**Task material:**
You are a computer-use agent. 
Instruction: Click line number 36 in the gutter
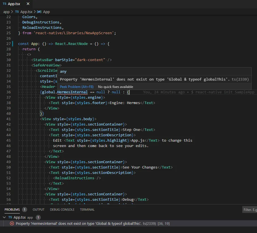click(x=8, y=92)
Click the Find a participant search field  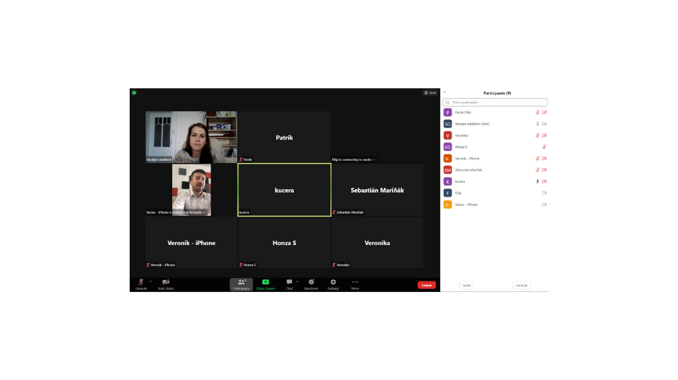[496, 103]
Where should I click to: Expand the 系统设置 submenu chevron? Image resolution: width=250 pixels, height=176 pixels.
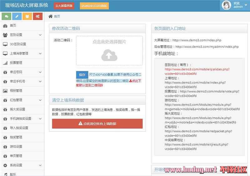click(x=40, y=165)
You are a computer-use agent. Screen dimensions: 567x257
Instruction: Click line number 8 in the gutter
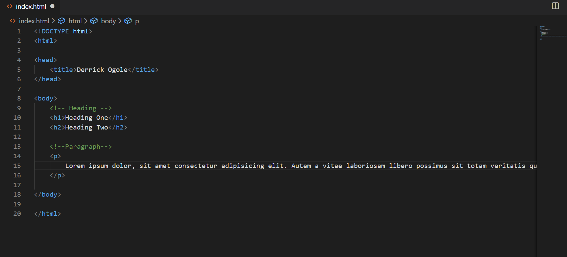pos(19,98)
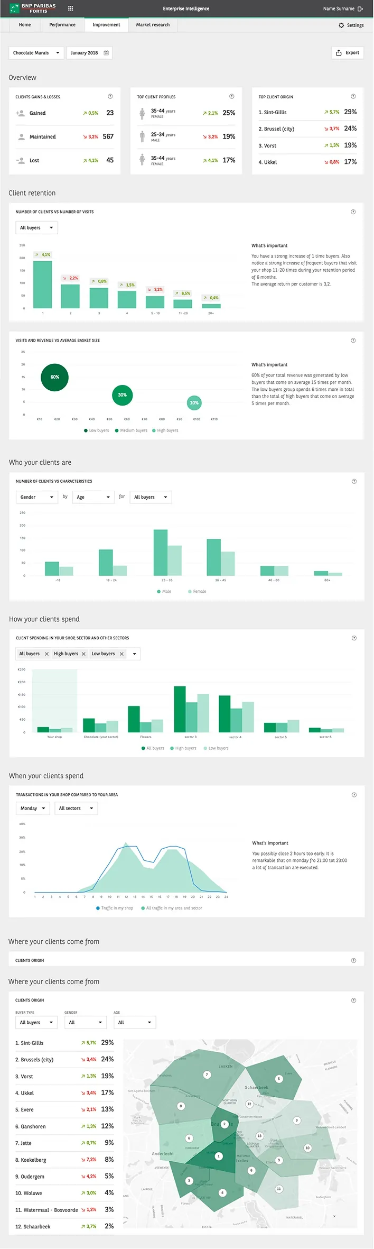374x1249 pixels.
Task: Open help icon on Top Client Profiles card
Action: point(232,96)
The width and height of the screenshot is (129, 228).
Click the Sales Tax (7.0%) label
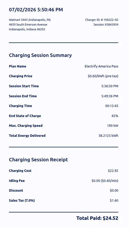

**Set problem:** Reproduce the listing word for word, from the line containing "You are a computer-use agent. Screen" through the end of the listing, inclusive, and leave the pictures out of your answer.

**Exercise response:**
You are a computer-use agent. Screen dimensions: 567x257
Instruction: Click line number 8 in the gutter
pos(19,98)
374x1249 pixels.
Task: Open help icon on Top Client Profiles card
Action: point(232,96)
The width and height of the screenshot is (129, 228).
Click the Sales Tax (7.0%) label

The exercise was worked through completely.